Quanti siano coloro che li frequentano ogni anno per ottenere l’idoneità al maneggio delle armi, ossia il diritto ad acquistare un pistola o un fucile,  non è dato saperlo, nemmeno telefonando al ministero della Difesa né a quello dell’Interno. Anche se i poligoni sono strutture che fanno parte della storia e della toponomastica d’Italia (cercate via del Tiro a segno sullo stradario della vostra città), anche se hanno una funzione sociale (sono le strutture dove per legge si esercitano le forze di pubblica sicurezza), anche se da qui passano tutti quelli che vogliono un porto d’armi (dai cacciatori a chi pensa di usare la pistola per difesa personale).
Se per molti tiro a segno equivale a sport, in altri prevale una cultura delle armi e della violenza che spaventa: “Difendiamoci (se nessuno sarà pronto a difenderci, saremo costretti a difenderci da soli!) è il biglietto da visita del blog pococorretto.blogspot.com, collegato al sito internet specialistico tiropratico.com. A commento di alcuni fatti di cronaca del mese di settembre, potete leggere questo post: “Incapaci di difendere noi stessi e gli altri, ecco la foto dell’Italia che appare dalle notizie degli ultimi giorni. Si è combattuta e lo si fa tutt’ora, la cultura delle armi e della difesa personale che da sempre ha difeso l’Italia scacciando l’invasore e ora si permette alla cultura del coltello, prettamente nordafricana e dell’est Europa, di penetrare e dettare legge nelle nostre strade relegandoci nelle case per paura”.
Come se non bastasse, dall’estate 2008 almeno due persone sono rimaste uccise in due diversi incendi che si sono sviluppati nei poligoni di Pistoia e Pordenone.
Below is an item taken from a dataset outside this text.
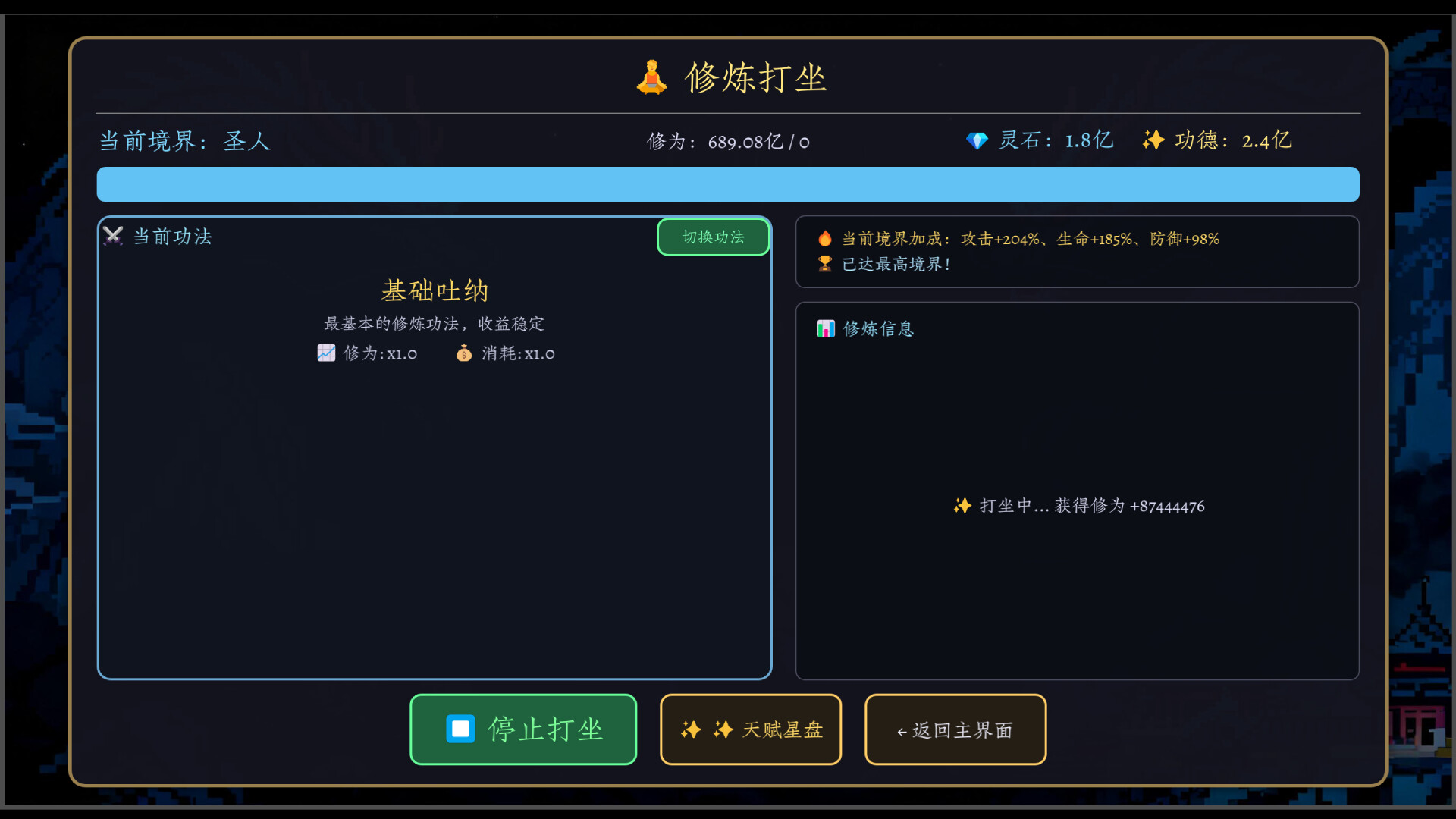Click the flame icon before 当前境界加成

827,238
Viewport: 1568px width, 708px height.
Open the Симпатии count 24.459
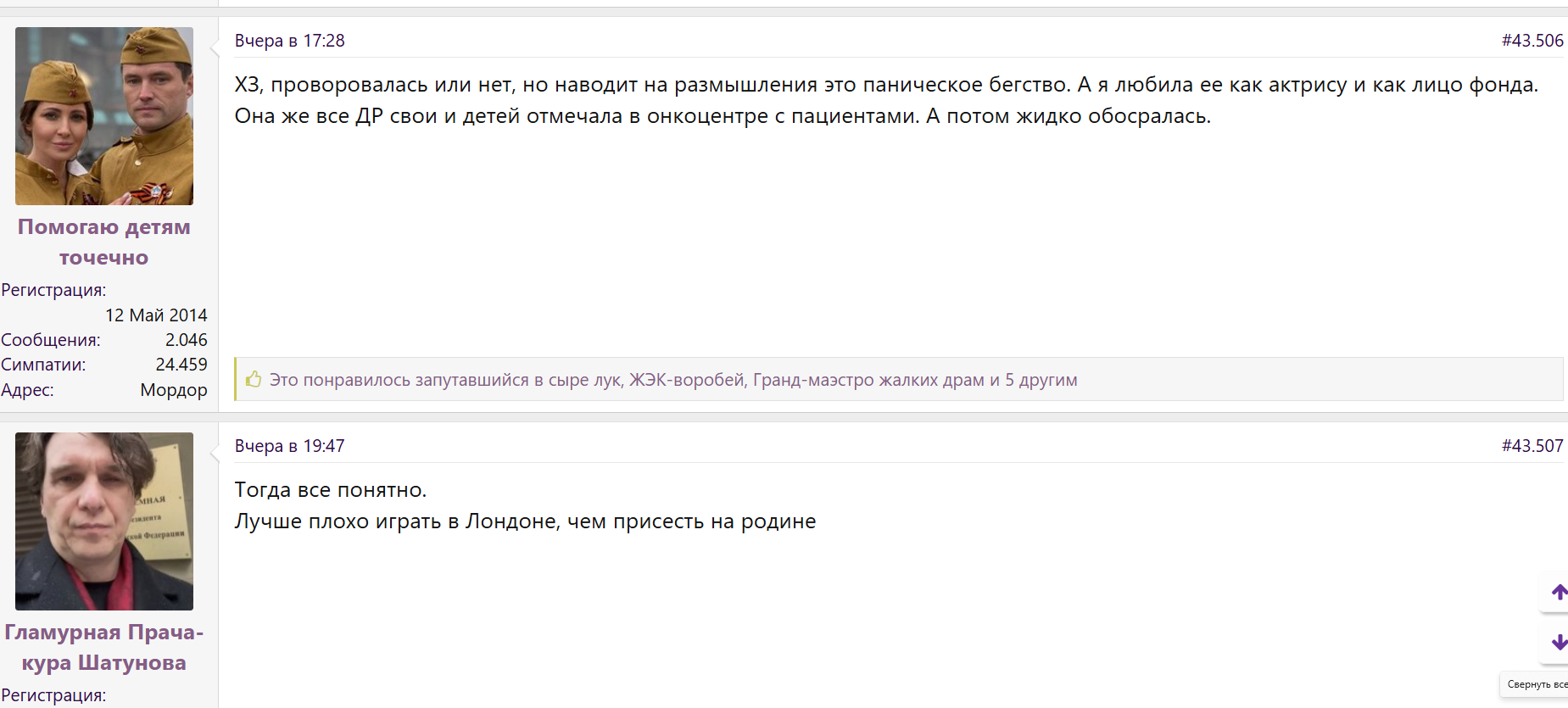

C’è un problema sicurezza, che emerge solo da ritagli di cronaca locale: “Divampa il fuoco nel poligono. Un ragazzo rimane intrappolato” titola a inizio agosto 2009 il settimanale Milleluci. Il Tsn che è andato a fuoco è quello di Velletri, in provincia di Roma. I carabinieri hanno posto sotto sequestro la struttura. “Forse per un bossolo incandescente o della polvere da sparo, il fuoco è divampato dalle sterpaglie -che di certo non avrebbero dovuto esserci- vicine al ragazzo” scrive il giornalista. O ancora: il 3 agosto la Polizia amministrativa della Questura di Avellino ha sequestrato al poligono 209mila munizioni per armi da sparo. “Secondo le prime ricostruzioni -riporta il sito Irpinia News-, alla base del provvedimento ci sarebbe la mancanza di una serie di requisiti necessari per lo svolgimento dell’attività di tiro a segno, tra cui anche le certificazioni per le normative anti-incendio”.
Una ricostruzione contestata dai vertici dell’Uts.
È proprio per rispondere a questa domanda che visitiamo la sezione di Milano del Tiro a segno nazionale (Tsn Milano, www.tsnmilano.org), costruita su un terreno del Demanio militare, in comodato gratuito. Mentre nell’atrio attendo Domenico Bosso, il segretario, un A4 appeso in bacheca attira la mia attenzione: c’è scritto che i primi tre ingressi sono gratuiti per chi vuole provare a sparare. Mettono un’arma in mano anche a chi, come me, non ha mai sparato. E posso iscrivermi al Tiro a segno anche se non sono titolare di un porto d’armi e non sono intenzionato a richiederlo in futuro. Sparerei noleggiando le armi e acquistando le munizioni all’interno del poligono.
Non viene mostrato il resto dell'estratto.